Tensorflow: Input Pipeline very slow / does not scale - multithreading

I'm trying to set up a Tensorflow input pipeline for feeding images into an AlexNet for feature extraction (not for training, this is a one of thing). Since AlexNet is rather small it is crucial to provide input data at a high rate for achieving acceptable performance (~1000 images / second).
My images are 400x300 JPEGs with 24KB per image on average.
Unfortunately it seems, that the Tensorflow input pipeline can't keep up with a GTX1080 running the AlexNet.
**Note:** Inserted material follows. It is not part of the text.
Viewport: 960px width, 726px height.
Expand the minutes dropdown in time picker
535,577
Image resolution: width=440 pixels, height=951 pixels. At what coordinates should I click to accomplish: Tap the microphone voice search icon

My input pipeline is simple: load a file, decode the image, resize it and batch them.
I created a small benchmark to show the issue:
from __future__ import absolute_import
from __future__ import division
from __future__ import print_function
import tensorflow as tf
import time
import glob
import os
IMAGE_DIR = 'images'
EPOCHS = 1
def main():
print('batch_size\tnum_threads\tms/image')
for batch_size in [16, 32, 64, 128]:
for num_threads in [1, 2, 4, 8]:
run(batch_size, num_threads)
def run(batch_size, num_threads):
filenames = glob.glob(os.path.join(IMAGE_DIR, '*.jpg'))
(filename,) = tf.train.slice_input_producer(
[filenames],
capacity=2 * batch_size * num_threads,
num_epochs=EPOCHS)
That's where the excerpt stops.